[Provided material Boundary: Start]

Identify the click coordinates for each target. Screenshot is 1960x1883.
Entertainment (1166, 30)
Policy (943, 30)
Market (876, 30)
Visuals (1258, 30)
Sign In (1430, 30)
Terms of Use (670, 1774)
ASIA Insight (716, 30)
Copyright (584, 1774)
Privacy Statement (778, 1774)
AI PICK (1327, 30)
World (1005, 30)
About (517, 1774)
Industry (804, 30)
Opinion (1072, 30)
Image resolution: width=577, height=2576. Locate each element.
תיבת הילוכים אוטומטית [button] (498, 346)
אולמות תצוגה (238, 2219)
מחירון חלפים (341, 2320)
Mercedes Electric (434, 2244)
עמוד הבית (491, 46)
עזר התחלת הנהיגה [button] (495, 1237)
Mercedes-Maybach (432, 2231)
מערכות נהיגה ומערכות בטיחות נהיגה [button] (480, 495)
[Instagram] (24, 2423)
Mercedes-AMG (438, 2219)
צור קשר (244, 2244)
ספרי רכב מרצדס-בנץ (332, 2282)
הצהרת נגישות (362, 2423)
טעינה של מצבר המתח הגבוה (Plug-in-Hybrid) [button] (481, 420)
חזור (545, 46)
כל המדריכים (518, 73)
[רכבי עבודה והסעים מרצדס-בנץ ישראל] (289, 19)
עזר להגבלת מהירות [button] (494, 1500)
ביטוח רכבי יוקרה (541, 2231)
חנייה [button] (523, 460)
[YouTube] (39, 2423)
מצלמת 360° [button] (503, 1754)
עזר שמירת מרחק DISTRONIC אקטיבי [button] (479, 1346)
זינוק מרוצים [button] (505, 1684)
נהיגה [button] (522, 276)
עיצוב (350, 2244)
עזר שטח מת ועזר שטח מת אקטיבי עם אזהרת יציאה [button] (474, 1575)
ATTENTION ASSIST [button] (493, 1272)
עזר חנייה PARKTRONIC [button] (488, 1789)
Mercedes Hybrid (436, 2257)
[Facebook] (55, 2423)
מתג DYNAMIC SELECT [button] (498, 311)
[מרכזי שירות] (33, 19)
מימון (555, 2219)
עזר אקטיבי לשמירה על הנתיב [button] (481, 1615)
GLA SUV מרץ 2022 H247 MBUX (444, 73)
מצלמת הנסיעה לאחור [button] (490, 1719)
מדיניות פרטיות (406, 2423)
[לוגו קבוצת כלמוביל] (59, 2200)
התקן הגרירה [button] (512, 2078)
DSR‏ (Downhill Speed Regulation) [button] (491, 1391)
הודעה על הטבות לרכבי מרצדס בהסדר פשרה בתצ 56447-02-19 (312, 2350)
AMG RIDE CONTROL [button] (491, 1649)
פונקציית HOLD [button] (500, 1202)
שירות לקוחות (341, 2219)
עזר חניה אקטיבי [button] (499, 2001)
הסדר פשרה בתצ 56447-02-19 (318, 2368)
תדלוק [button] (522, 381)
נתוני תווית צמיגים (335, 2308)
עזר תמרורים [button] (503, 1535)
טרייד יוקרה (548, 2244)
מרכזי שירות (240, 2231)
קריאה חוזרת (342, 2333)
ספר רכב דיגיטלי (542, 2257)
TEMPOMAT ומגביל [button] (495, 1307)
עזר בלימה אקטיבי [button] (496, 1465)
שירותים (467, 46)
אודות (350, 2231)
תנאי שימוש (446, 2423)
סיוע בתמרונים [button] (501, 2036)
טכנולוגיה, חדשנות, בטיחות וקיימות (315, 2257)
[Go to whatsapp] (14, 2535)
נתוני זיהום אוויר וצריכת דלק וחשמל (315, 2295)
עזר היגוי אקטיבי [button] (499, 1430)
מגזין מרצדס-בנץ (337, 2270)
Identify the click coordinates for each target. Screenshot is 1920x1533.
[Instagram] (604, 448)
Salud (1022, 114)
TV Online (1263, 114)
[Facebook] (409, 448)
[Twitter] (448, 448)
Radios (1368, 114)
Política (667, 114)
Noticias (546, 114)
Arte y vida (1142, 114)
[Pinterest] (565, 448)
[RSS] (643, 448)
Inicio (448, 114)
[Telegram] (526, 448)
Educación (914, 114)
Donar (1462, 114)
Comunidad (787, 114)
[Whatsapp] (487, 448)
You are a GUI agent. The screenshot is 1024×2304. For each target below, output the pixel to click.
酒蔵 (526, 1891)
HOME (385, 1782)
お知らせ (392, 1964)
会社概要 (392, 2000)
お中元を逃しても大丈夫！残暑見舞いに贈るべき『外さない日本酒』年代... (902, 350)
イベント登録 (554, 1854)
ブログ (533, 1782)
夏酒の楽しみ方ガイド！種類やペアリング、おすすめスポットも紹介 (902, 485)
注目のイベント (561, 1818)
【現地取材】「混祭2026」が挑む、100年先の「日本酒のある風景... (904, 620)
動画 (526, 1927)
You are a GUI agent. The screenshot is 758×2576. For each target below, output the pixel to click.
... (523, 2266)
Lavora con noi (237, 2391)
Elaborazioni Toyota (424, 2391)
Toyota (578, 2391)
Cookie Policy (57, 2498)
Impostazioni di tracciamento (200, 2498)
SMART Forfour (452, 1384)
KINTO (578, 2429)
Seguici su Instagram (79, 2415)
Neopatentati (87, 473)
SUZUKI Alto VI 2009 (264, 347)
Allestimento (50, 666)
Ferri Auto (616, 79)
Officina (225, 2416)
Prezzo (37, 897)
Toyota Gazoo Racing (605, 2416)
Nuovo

[Provided material Boundary: End]

## Task to carry out
In the entries above, locate every line with the word "נתוני" and copy it.

## Exercise response
נתוני תווית צמיגים (335, 2308)
נתוני זיהום אוויר וצריכת דלק וחשמל (315, 2295)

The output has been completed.